Achei que estava sonhando, mas quando Felizberta, a primeira personagem que criei, cuspiu grafite em minha face vi que se tratava de algo tão verídico quanto grave. Antes que perguntasse o porquê daquilo, ela disse enraivecida:
- Como você pode ver, meu caro criador, estamos aqui reunidos como forma de protesto. E antes que eu pudesse me manifestar, prosseguiu: _ Eu e meus colegas estamos cansados de agir apenas para fazer seu cliente, digo, seu leitor mais alegre, cair em arapucas e entrar em confusão conforme você escreve o roteiro.
Neste instante, Ramiro que era o melhor amigo de Felizberta nas histórias, se pronunciou: - E o que ganhamos em troca? O fato de existir apenas e talvez alguma diversão entre uma história e outra? Nem roupas novas ganhamos, estou desde a primeira edição da revista com este “modelito” cor de mostarda.
Agora era a vez de Chiquita falar: - E que ideia foi essa agora de inventar mais uns dez personagens para contracenar conosco, como se não bastasse os outros fatores ainda temos que lidar com a competição. Neste momento houve discórdia entre os personagens novos e antigos e eu apenas observei.

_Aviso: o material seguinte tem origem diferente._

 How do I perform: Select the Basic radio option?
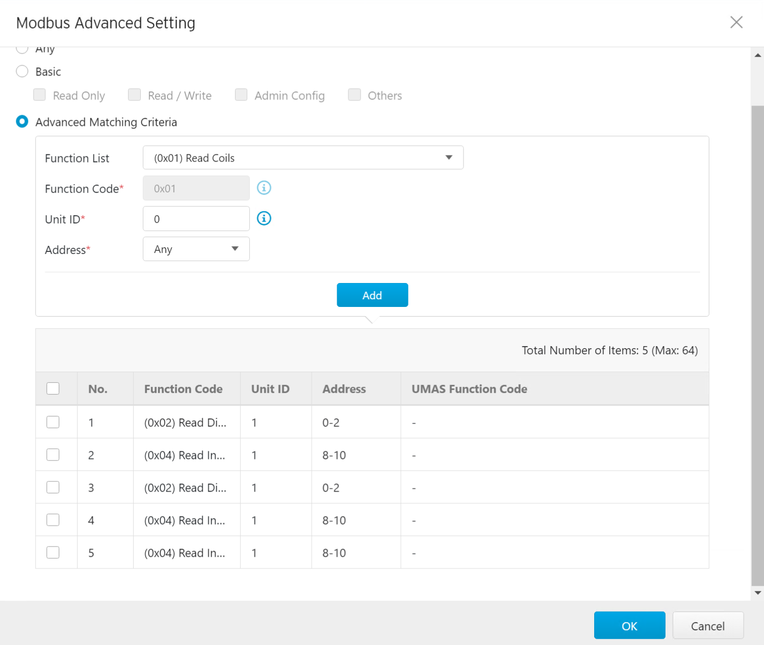coord(22,71)
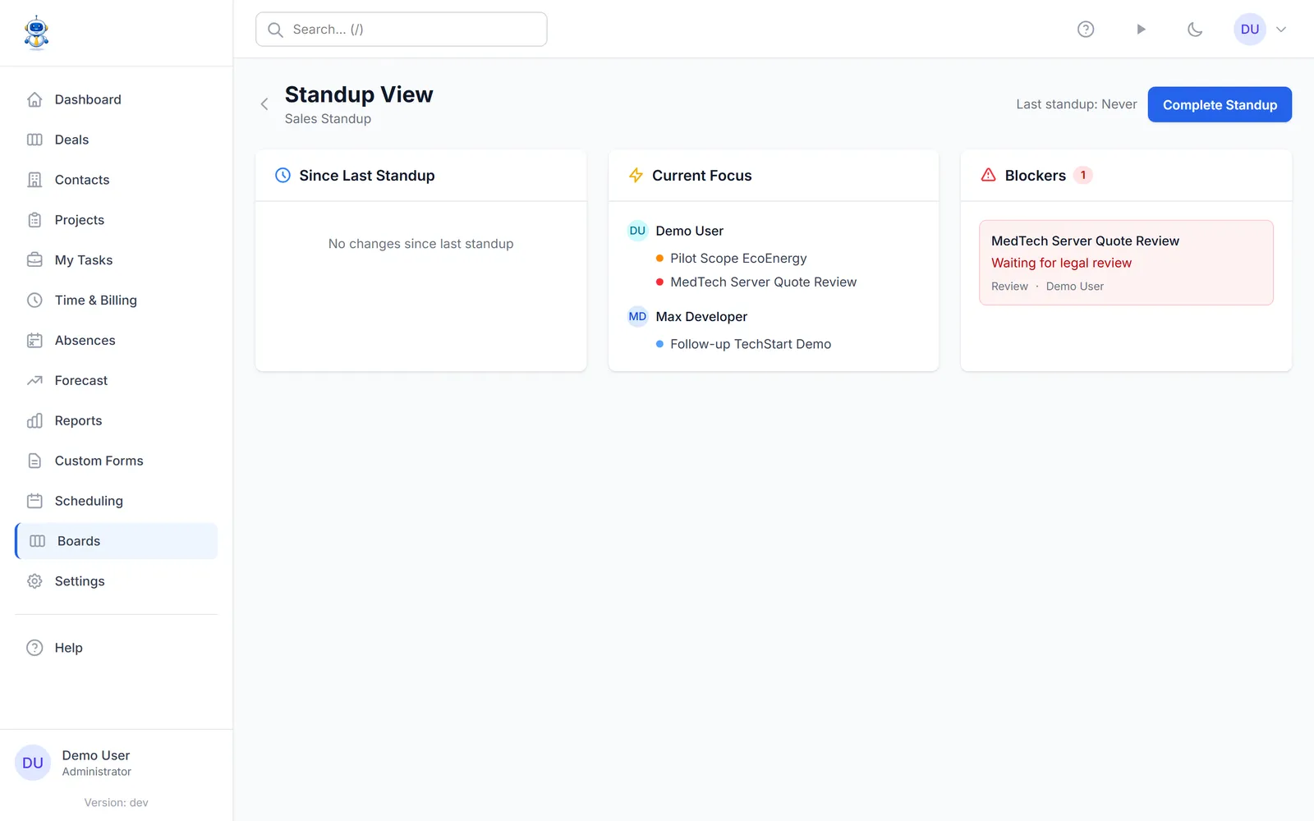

Estava chateado e irritado com toda aquela algazarra quando um deles gritou: - Estamos em greve por tempo indeterminado! A raiva tomou conta de mim completamente e disse em bom tom sem refletir sobre minhas palavras: - Quem vocês pensam que são? Eu criei vocês, devem a vida a mim. Olhem seus tamanhos e o meu, vêem a diferença? E em seguida com força tentei pegá-los e colá-los nas páginas do cartoon, mas foram mais rápidos que eu se escondendo em diferentes partes do cômodo.
Agora eu podia me desesperar, não tinha minha edição pronta e faltavam poucas horas para o prazo de entrega vencer. Meu patrocinador não acreditaria nessa história. Chegada a hora da entrega, não solucionei o problema então ouvi coisas do tipo: - Quem você pensa que é? Se não fosse por mim mal teria como viver. Olhe sua posição diante da minha. Foram palavras terríveis.
Não sei se por compaixão meus personagens saíram dos esconderijos e disseram: - Nós fizemos greve! Meu superior ficou assustado, achou que estava ficando louco e iniciou-se uma discussão desorganizada entre as três partes até então envolvidas. Foram gritos, ameaças e exigências.
A situação estava tão descontrolada que vazou do meu escritório e de repente uma luz intensa entra transpondo a persiana. Seria Deus? Não, apenas o farol alto de um carro. Um senhor que se apresentou como presidente da associação de cartoonistas desceu e tinha intenção de apaziguar a situação. Calmamente conseguiu atenção de todos, propôs soluções eficientes, estabeleceu novas condições de trabalho e mostrou que não haveria complexidade caso desde o início tivéssemos tomado atitudes pacíficas.
Ficou decretado que trabalharíamos como equipe já que dependemos um dos outros mutuamente, revimos a questão da remuneração e as formas de expor nossas insatisfações sem perder o equilíbrio. Fim da reunião, sorrisos nos rostos, tudo estava solucionado.
O senhor misterioso que promoveu a paz foi embora. Fiquei sabendo mais tarde que não era ele o presidente dos cartoonistas e nunca mais o vi; apenas encontrei um cartão que ele deixara cair com o nome da empresa que trabalhava; algo do tipo: “Céu e companhia Ilimitada, departamento de ajuda ao trabalhador terrestre”.